= M5-brane =

Black brane solution in eleven-dimensional supergravity

In theoretical physics, an M5-brane is a fundamental brane of M-theory. As such, it can be described explicitly as a black brane solution to eleven-dimensional supergravity, the low-energy limit of M-theory. In particular, it carries a magnetic charge under the 3-form gauge field of the 11-dimensional supergravity multiplet. The M5-brane is the electric-magnetic dual of the M2-brane.

Upon compactification, the M5-brane becomes either the D4-brane or the NS5-brane of type IIA supergravity, depending on whether the 11-dimensional theory is reduced along a direction parallel or orthogonal to the M5-brane, respectively.

The worldvolume theory on a stack of M5-branes at low energies is the six-dimensional N=(2,0) superconformal field theory (SCFT) with gauge algebra of the A-type. Other gauge algebras can be realised by placing the stack of branes on a singularity.

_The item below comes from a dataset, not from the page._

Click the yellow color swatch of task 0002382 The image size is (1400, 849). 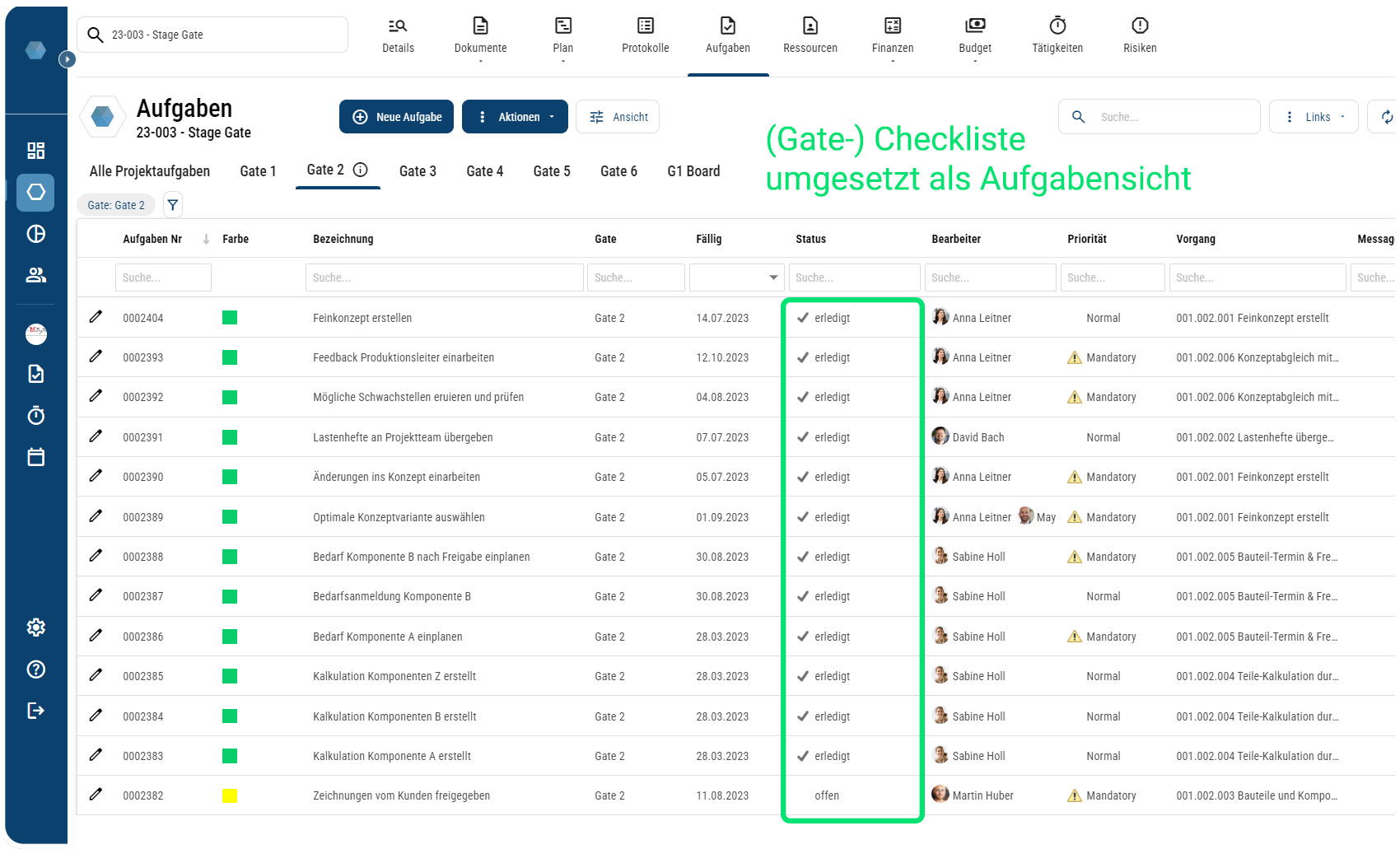click(x=230, y=795)
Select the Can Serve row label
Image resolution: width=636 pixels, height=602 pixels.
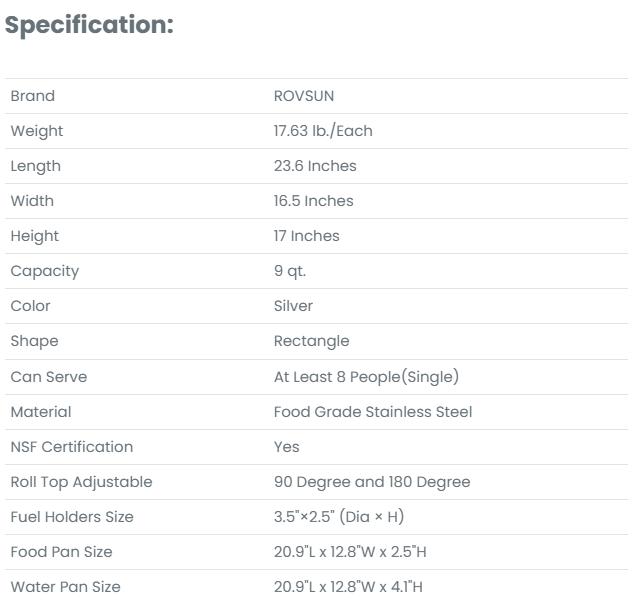[48, 377]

The PST model provides a Green-Schwarz description of the worldvolume physics of a single M5-brane. On the other hand, direct knowledge of the non-Abelian case, for instance via a Lagrangian description, is not presently available, due to various technical difficulties. Since superconformal symmetry is only available in 6 or lower spacetime dimensions, this maximally supersymmetric theory may be used to derive an infinite number of other theories. Furthermore, via the AdS/CFT correspondence, the M5-brane worldvolume theory can be used to study M-theory on asymptotically Anti-de Sitter (AdS) spacetimes.

Despite the lack of a Lagrangian formulation, brane constructions provide evidence that the M5-brane worldvolume theory can support four- and two-codimensional solitonic excitations, namely self-dual strings and three-branes.